Supplied passage —
Maddy Joseph is a student at Harvard Law School.
Several leading professors of labor and employment law have filed an amicus brief in support of the respondents in Janus. The brief, authored by Samuel Estreicher, was filed by Cynthia Estlund, Estreicher, Julius Getman, William Gould, Michael Harper, and Theodore St. Antoine.
The brief makes a functional argument for public sector collective bargaining. Employees expect, and the government employer generally favors, horizontal uniformity–that is, similar terms and conditions for similarly situated employees. Because of this, bargaining with individual employees is impractical, as any terms negotiated with an employee would likely have to be extended to other employees like him. The choice for a state employer, then, is between imposing terms unilaterally and bargaining collectively with employees.
What states that authorize collective bargaining, including Illinois, have realized, the brief contends, is that meeting employees’ expectations for influence and reception to grievances requires some form of independent employee organization. At first, some states, including Illinois, set up voluntary and non-exclusive employee organizations to “meet and confer” with management. But, according to the brief, employees remained dissatisfied and management worried about having to negotiate with multiple groups of employees.

Information —
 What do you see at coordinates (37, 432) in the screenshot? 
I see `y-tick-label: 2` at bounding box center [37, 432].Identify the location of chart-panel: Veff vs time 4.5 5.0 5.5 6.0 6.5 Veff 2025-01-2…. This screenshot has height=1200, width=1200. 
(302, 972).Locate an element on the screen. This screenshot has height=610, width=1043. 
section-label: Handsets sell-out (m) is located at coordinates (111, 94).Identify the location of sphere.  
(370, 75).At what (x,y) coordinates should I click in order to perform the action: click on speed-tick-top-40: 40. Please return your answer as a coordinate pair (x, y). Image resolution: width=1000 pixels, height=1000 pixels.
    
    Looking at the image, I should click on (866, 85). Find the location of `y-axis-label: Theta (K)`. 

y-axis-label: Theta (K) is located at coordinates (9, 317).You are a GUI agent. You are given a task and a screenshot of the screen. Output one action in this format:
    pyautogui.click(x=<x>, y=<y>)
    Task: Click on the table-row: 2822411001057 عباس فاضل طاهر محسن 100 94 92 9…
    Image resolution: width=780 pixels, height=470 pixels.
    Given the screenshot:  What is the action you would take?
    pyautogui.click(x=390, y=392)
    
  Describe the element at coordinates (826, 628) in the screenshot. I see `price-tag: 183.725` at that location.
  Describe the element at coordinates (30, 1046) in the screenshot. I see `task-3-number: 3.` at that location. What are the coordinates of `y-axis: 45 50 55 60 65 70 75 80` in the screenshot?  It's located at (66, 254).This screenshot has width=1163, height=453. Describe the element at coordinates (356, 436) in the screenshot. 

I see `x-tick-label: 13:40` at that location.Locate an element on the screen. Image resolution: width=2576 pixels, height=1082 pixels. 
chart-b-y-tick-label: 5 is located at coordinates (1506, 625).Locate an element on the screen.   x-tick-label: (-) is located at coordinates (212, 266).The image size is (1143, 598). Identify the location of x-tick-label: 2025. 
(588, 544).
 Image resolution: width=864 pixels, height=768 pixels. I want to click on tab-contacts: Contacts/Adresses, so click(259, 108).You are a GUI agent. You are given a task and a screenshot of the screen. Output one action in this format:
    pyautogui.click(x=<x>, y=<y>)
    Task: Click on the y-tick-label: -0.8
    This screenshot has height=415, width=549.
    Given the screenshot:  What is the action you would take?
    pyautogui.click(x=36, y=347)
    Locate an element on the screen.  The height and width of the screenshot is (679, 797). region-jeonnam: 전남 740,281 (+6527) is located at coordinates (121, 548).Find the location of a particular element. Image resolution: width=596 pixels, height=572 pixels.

Tasks to complete —
• 1. Answer these from the passage on the Janus amicus brief:
(a) Who authored the brief?
(b) Between which two choices does the passage say a state employer must decide?
(c) What did some states, including Illinois, set up at first?
• 2. Do these statements agree with the passage on the Janus amicus brief? Answer yes or no for each, and quote the words that decide it.
(a) The brief was filed in support of the petitioners in Janus.
(b) The government employer generally favors horizontal uniformity.
(c) Under the early arrangements, management worried about negotiating with multiple groups of employees.
• 3. Resume the passage on the Janus amicus brief after its last sentence.
The records are separate from the passage on the Janus amicus brief.

Answers by item number —
• 1.
(a) Samuel Estreicher.
(b) Imposing terms unilaterally and bargaining collectively with employees.
(c) Voluntary and non-exclusive employee organizations to "meet and confer" with management.

• 2.
(a) No: "in support of the respondents in Janus."
(b) Yes: "Employees expect, and the government employer generally favors, horizontal uniformity"
(c) Yes: "management worried about having to negotiate with multiple groups of employees."

• 3.
As the brief tells it, many states, including Illinois, soon abandoned meet and confer for collective bargaining, a system that the states realized could “provid[e] an independent employee voice likely to reveal employee preferences and concerns that management might not be able to elicit on its own and . . . ensure that those preferences and concerns are effectively heard during bargaining and in the grievance procedure.” To maintain the requisite independence, the brief argues, the representative must be employee funded.
Finally, the brief argues that a collective bargaining system like this does not pose First Amendment problems but rather furthers First Amendment values. For one, exclusive representation funded by employees–coupled with the safeguards of Abood and the union’s statutory duty of representation–supports a meaningful employee voice in the workplace, a goal consistent with free speech values. And agency fees, the brief argues, should be viewed not as unconstitutional compelled speech but rather like a tax, an assessment for a program that provides collective benefits for affected employees. Assessments like those to pay for collective programs do not violate the First Amendment under existing case law, the brief argues, even where the assessments are levied on objectors.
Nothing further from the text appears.